Rich – some of it is made if I find someone local, most of the time I get it from https://zacheven-esh.com/Rogue
Other times, just started snagging from Black Widow Training Gear – google them!
Hey Undergrounders,
I’m on vacation now for the next couple of weeks. But that’s no excuse for stopping. Finished the BW Intorcourse and will follow it up with some Hybrid training & endurance training for the next weeks til I have my triathlon in August. Got one of my KBs with me and a 5m thick rope I can hang just about anywhere. Got my sandbag with me as well – still have to fill it.
This is what I did today:
warmup:
KB-Komplex nonstop of 3x
10 military presses
10 snatches
10 cleans each side
10 onehand swings
after that I hit 3sets of (30s-60s rest between):
15 burpees
10 snatches
rope pullup ladder 1,2,3,4
20 swings
10 goblet squats
10 pushups
10 situps
5 turkish getups
Finisher
500m run AFAP
I’ll keep alternating komplex days with running days with one off-day per week.
Keep it awesome. Sorry Zach – would love to post a vid for your contest, but internet connection down here is real bad.

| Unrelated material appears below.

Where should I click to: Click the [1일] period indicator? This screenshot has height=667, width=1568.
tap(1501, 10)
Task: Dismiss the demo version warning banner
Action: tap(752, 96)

Next time.
SVEN
Here you go –nicknamed legs and lungs workout
2 rounds of all 15 excercises at 45:15 Tabata style workout interval
1. Burpee with Opposite Toe touch
2. Dive Bombers
3. Burpee (regular)
4. Forward to Reverse Lunge
5. Alternate One Arm — Toe Touch Tablemaker
6. Triple quad press burpee
7. Wide Leg Runs
8. Hand Walkouts to Cliffhanger –then pushup
9. Down/Up dog Burpee
10. Power Jump Squats (hands touch ground)
11. T-push ups
12. Deck squat burpee
13. Double Leg Abs Raises (legs in-out then nose to knee—hands on ground)
14. Crouching Tuck Jumps (3 low bounces then high tuck jump)
15. Split jump Burpee
Good stuff. Some people are afraid to take action and go after their goals… People that are successful are afraid of what life would be like if they DIDN’T achieve their goals.